Following intubation,
the baby was stable and her oxygen saturation levels were around 100%.
However, when the baby was moved by the transport team from the
Columbia MetroWest bed to the transport team stretcher, her oxygen
saturation levels plummeted and she suffered cardiac arrest.
When an intubated
patient suffers sudden diminished oxygen saturations, the Pediatric
Advanced Life Support protocols, require checking the position of the
endotracheal (ET) tube. Tube
assessment is made by visualization of the tube between the vocal
cords, by listening with a stethoscope for breath sounds, and by
observing chest movement during ventilation.
Instead of checking
the position of the tube, the defendant anesthesia fellow from
Children's Hospital squeezed the resuscitation bag with excessive
pressure, which caused air to leak from the baby’s lungs into the
chest cavity, and then into the sac which surrounds the heart. The
presence of air around the heart caused the heart to stop beating.
During the approximately 45 minute arrest, the chief of the
anesthesia department at the Columbia Hospital did little to assist in
the resuscitation effort, despite his duty to do so under the hospital
policy manual.
The pneumopericardium
(air around the heart) and the right mainstem intubation were both
evident on the first post-code x-ray taken eleven minutes into the
arrest. The air was
removed by another doctor who had come down from the emergency
department. (This
physician was initially named as a defendant, but was dismissed
shortly before trial.) However,
the tube position was not addressed until over one hour after the Code
Blue began.
After the baby was
transferred to Children’s Hospital, there were no further problems
maintaining proper oxygenation and blood gasses. However, the plaintiff was left with severe personal
injuries, including anoxic ischemic
brain damage, resulting in spastic quadraparesis.
The parents of the minor plaintiff were Guatemalan
immigrants who had not graduated from high school and who spoke
little English. They both
worked, on opposite shifts, and took care of their baby at home,
despite the overwhelming demands of her care.
Plaintiffs' lawyers conducted extensive pre-trial discovery,
including approximately fifty depositions, since many of the
defendants were blaming others for the baby's severe personal
injuries.
The case settled in several stages.
The first settlement was reached with the attending
anesthesiologist, who paid the limits of his $1 million policy.
The next settlement was with Columbia Hospital.
Theories of liability against Columbia included the negligence
of the recovery room nurse, the negligence of the anesthesiologists,
who were not employees, but who were, plaintiffs claimed, agents of
the hospital. Columbia
paid $4.5 million.

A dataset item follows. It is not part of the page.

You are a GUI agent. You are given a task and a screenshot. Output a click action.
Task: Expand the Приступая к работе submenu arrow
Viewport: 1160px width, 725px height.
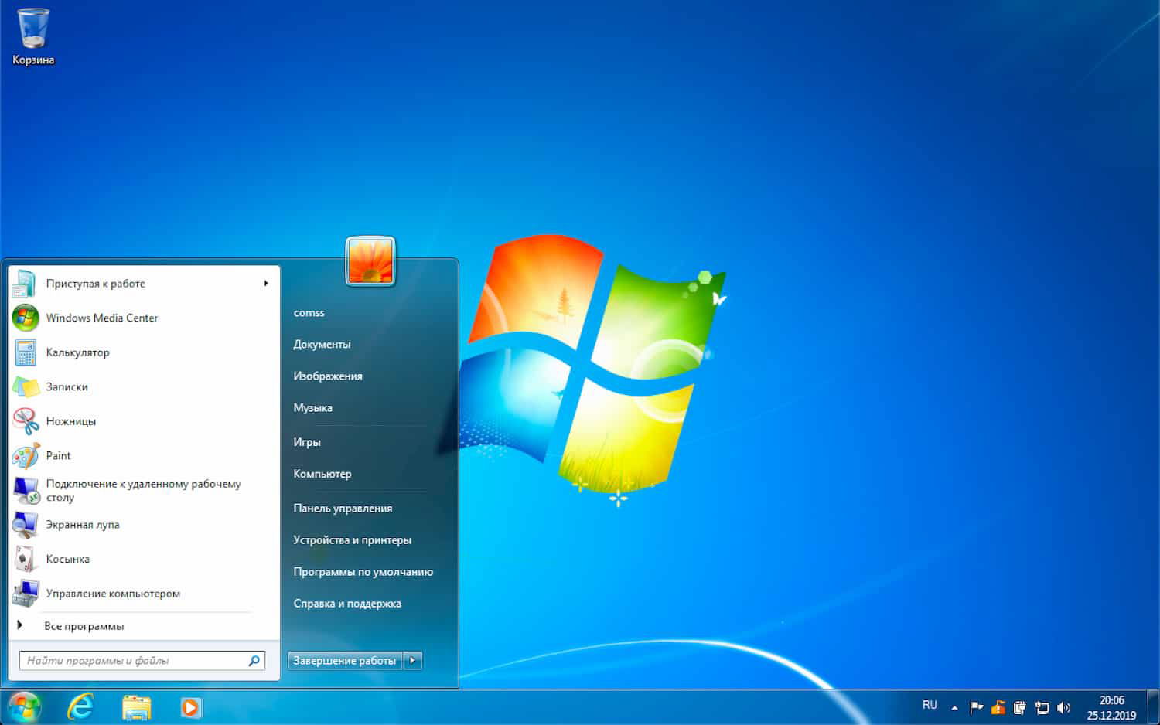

The
next settlement was with the Chairman of the Anesthesia Department,
who paid $500,000. The
final settlement, reached on the morning the case was called for
trial, was with the anesthesia fellow on the transport team from
Children's Hospital. $1.5
million was paid on her behalf. The
other claims, against the pediatric resident and the emergency room
physician, were dismissed shortly before the scheduled trial date.
The case was aggressively defended. Daubert motions were
brought to disqualify the experts selected by plaintiff's attorneys on life expectancy, which
was a hotly contested issue. The
motions were denied. Shortly before trial plaintiffs moved to
disqualify defense counsel from representing any non-party physician
witnesses. This motion was allowed to the extent the attorneys had not
represented them prior to the filing of
the amended complaint.
This case was
specially assigned to Regional Administrative Justice Catherine White.
A trust was established for the management of the child’s funds, $2
million of which will be received through structured settlements.